These observations collectively point to individuals carrying rs1805018 (c.593T>C p.Ile198Thr) and rs76863441 (c.835G>T p.Val279Phe) alleles potentially having lower PLA2G7 gene expression and Lp-PLA2 activity, thereby increasing their risk for CHD. These studies collectively highlight the crucial role played by PLA2G7 gene polymorphisms in regulating Lp-PLA2 activity and in the development of coronary artery disease, providing new genetic insights for CHD prevention and treatment. Given that Lp-PLA2 has been established as a participant in the inflammatory processes of coronary atherosclerosis and its activity is closely tied to CHD incidence and prognosis, elucidating the impact of PLA2G7 gene polymorphisms on Lp-PLA2 activity not only helps uncover genetic factors underlying CHD development but also holds promise for guiding personalized treatment strategies for patients with specific genotypes or for developing novel therapies targeting Lp-PLA2 activity to reduce CHD risk.

However, despite the fact that this study has made some meaningful findings, some of the results cannot be statistically supported more strongly due to the lack of control group results. Future research should investigate this issue more comprehensively and deeply. Future research can build upon these results by expanding sample sizes and further refining the precise relationships between different genotypes and clinical phenotypes/prognosis of CHD, ultimately providing more precise genetic foundations for CHD prevention and management strategies.

This study reveals a significant association between the PLA2G7 gene rs1051931 (c.1136T>C p.Val379Ala) variant and decreased Lp-PLA2 activity in Han Chinese CHD patients from Inner Mongolia, with the rs1765208290 (c.233G>A p.Gly78Asp) variant affecting lipid homeostasis and the linkage disequilibrium between rs1805018 (c.593T>C p.Ile198Thr) and rs76863441 (c.835G>T p.Val279Phe) sites potentially synergistically reducing Lp-PLA2 activity. These findings deepen our understanding of the role of PLA2G7 gene polymorphisms in the pathogenesis of CHD in this population, particularly how variants influence Lp-PLA2 activity and lipid metabolic pathways, providing new leads for CHD risk assessment, early prevention, and personalized therapy.

◆ ◆ ◆ ◆ ◆ ◆ ◆

WHAT TO WORK ON:
Answer these questions on the passage about PLA2G7 gene variants:
1. Carriers of which two alleles may have lower PLA2G7 gene expression and Lp-PLA2 activity?
2. What missing results keep some findings from stronger statistical support?
3. What does the rs1765208290 (c.233G>A p.Gly78Asp) variant affect?

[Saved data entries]
◆ ◆ ◆ ◆ ◆ ◆ ◆

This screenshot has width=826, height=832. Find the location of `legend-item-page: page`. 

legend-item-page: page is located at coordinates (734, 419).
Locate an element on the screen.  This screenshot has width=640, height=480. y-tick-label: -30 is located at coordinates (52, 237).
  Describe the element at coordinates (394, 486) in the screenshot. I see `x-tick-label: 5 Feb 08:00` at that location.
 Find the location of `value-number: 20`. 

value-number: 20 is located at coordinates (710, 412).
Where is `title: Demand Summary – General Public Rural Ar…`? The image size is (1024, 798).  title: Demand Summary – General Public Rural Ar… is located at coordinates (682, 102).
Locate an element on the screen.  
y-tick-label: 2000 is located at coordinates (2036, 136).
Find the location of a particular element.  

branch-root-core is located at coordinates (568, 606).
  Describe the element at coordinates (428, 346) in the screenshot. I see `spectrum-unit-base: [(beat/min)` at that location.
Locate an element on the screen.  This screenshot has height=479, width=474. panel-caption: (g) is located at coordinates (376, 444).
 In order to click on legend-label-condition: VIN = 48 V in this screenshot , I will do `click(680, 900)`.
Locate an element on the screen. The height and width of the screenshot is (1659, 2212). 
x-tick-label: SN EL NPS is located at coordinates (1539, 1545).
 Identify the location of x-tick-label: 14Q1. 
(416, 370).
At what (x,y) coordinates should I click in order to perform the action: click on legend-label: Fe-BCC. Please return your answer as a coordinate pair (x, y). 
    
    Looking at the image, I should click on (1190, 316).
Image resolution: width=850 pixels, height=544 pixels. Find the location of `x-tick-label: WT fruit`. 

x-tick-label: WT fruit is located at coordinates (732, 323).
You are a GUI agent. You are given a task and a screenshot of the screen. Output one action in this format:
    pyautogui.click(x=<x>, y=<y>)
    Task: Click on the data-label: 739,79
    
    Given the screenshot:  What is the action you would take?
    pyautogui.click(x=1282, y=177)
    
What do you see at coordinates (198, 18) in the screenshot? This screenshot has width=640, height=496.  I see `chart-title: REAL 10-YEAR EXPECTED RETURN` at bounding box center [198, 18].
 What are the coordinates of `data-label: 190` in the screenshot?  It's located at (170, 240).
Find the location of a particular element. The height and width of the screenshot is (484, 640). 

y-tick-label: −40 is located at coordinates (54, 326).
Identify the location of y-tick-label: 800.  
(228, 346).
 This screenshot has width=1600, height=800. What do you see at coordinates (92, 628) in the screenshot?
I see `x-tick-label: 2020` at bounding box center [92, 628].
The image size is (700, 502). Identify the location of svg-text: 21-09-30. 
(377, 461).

◆ ◆ ◆ ◆ ◆ ◆ ◆

REPLY:
1. rs1805018 (c.593T>C p.Ile198Thr) and rs76863441 (c.835G>T p.Val279Phe)
2. Control group results
3. Lipid homeostasis